> **Fragment dokumentu**
★ ★ ★ ★ ★ ★ ★
Takie wahania nie powinny dziwić, po tym co obserwowaliśmy na GPW dzień wcześniej. Czwartkowa sesja miała potwierdzić wiarygodność środowego odbicia, kiedy po kilku dniach mocnych spadków WIG20 wzrósł o 1,58 proc. Jak na razie wynik jest bardziej korzystny dla kupujących. Mimo chwilowego zejścia do minimów sesji z poprzedniego dnia ostatecznie udało się wyciągnąć indeks niemal w miejsce jej zamknięcia.

Tym razem zadziałało wsparcie na poziomie luki cenowej, jaka powstała na otwarciu we wtorek. Co ważne, WIG20 cały czas znajduje się powyżej 2150 pkt. Gdyby rzeczywiście scenariusz odbicia miał się realizować, to w kolejnych dniach można się spodziewać dojścia indeksu blue chips do 2200 pkt. Do tego potrzebny jest jednak zdecydowany impuls w postaci większego zaangażowania inwestorów. Choć w czwartek pod tym względem było już lepiej niż w środę, to i tak obrót ledwo przekroczył 600 mln zł. Najlepszymi wśród blue chips były Cyfrowy Polsat, PZU oraz KGHM. Z kolei najsłabszymi CCC i BZ WBK.
★ ★ ★ ★ ★ ★ ★
> **Cel ćwiczenia**
Zmień fragment tekstu o sesji na GPW, który zaczyna się od słów zawierających „Tym razem zadziałało” i kończy na „CCC i BZ WBK.”: przepisz go w całości, zastępując „Cyfrowy Polsat” przez „Orange Polska”. Materiał nie ma związku z tekstem o sesji na GPW.
★ ★ ★ ★ ★ ★ ★
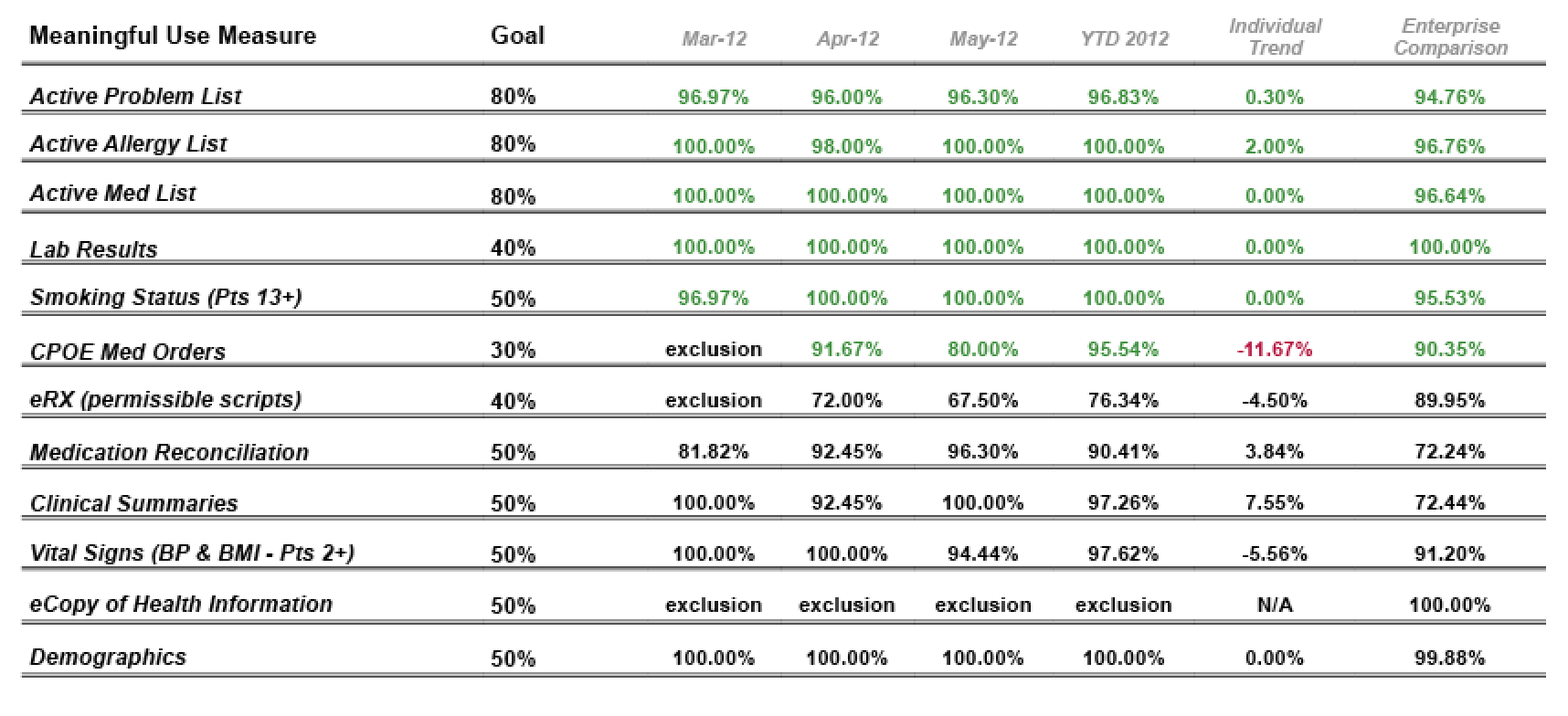
Task: Click the May-12 column header
Action: coord(983,38)
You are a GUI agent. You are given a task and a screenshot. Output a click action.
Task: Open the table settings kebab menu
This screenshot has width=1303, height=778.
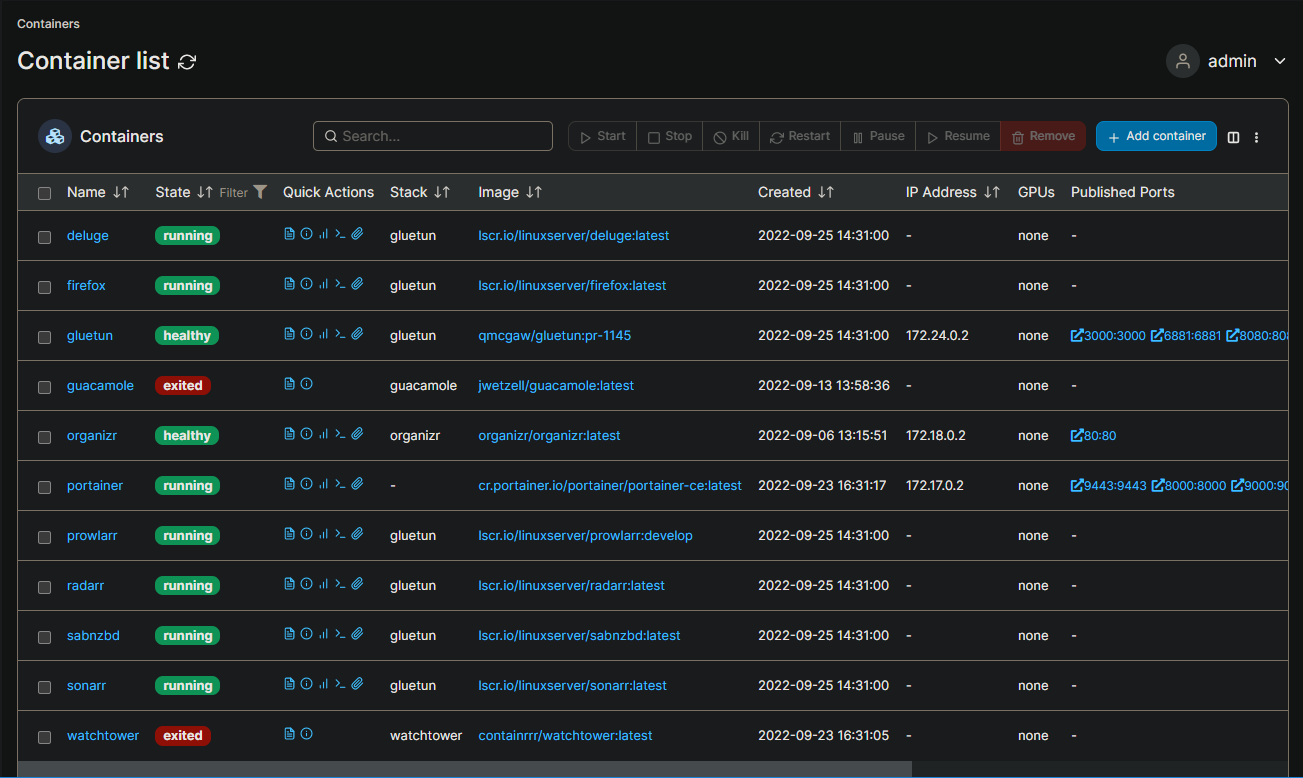[x=1258, y=137]
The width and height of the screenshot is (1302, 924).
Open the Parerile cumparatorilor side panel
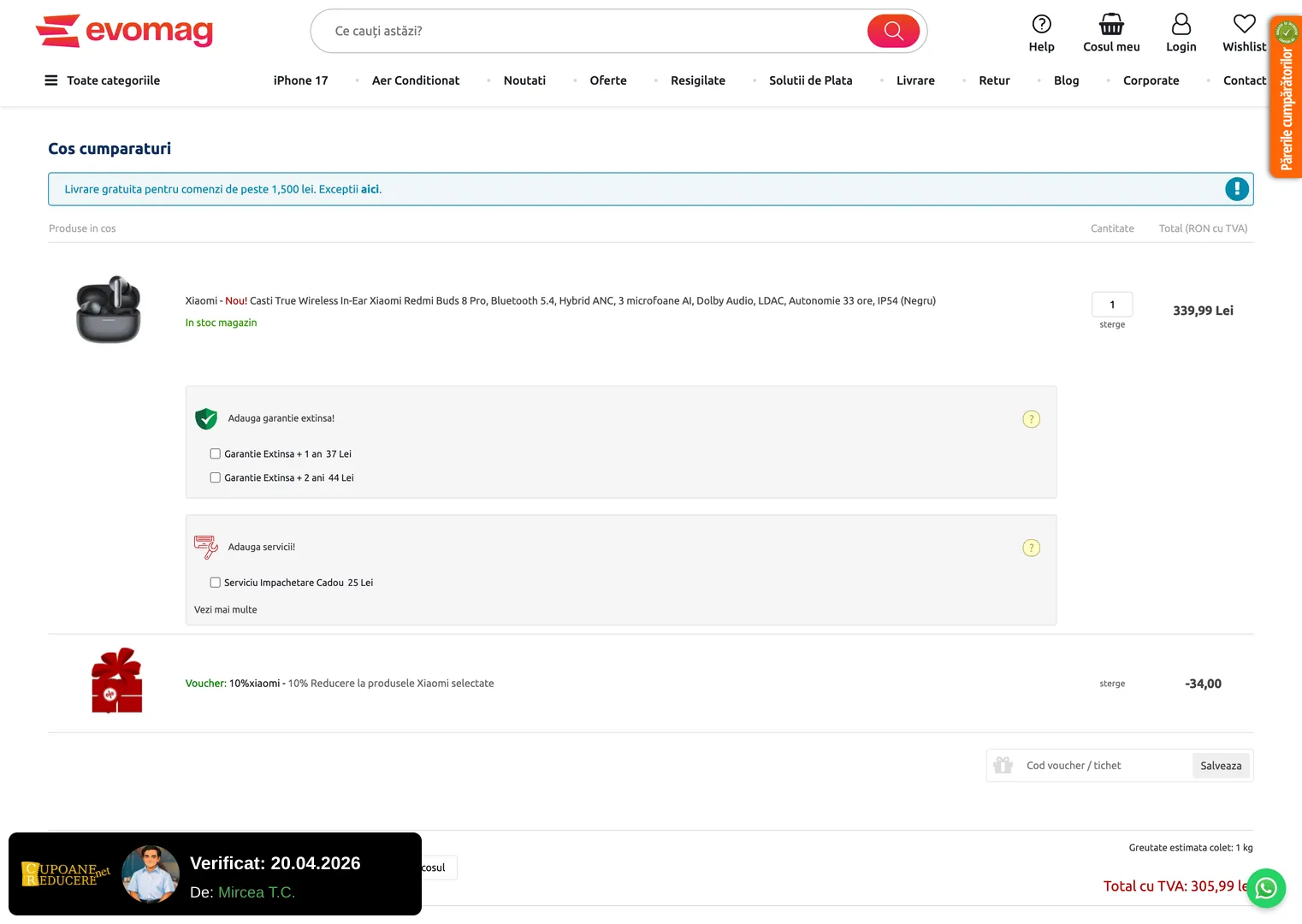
★ ★ ★ ★ ★ ★ ★
> **Odpowiedź pisemna**
Tym razem zadziałało wsparcie na poziomie luki cenowej, jaka powstała na otwarciu we wtorek. Co ważne, WIG20 cały czas znajduje się powyżej 2150 pkt. Gdyby rzeczywiście scenariusz odbicia miał się realizować, to w kolejnych dniach można się spodziewać dojścia indeksu blue chips do 2200 pkt. Do tego potrzebny jest jednak zdecydowany impuls w postaci większego zaangażowania inwestorów. Choć w czwartek pod tym względem było już lepiej niż w środę, to i tak obrót ledwo przekroczył 600 mln zł. Najlepszymi wśród blue chips były Orange Polska, PZU oraz KGHM. Z kolei najsłabszymi CCC i BZ WBK.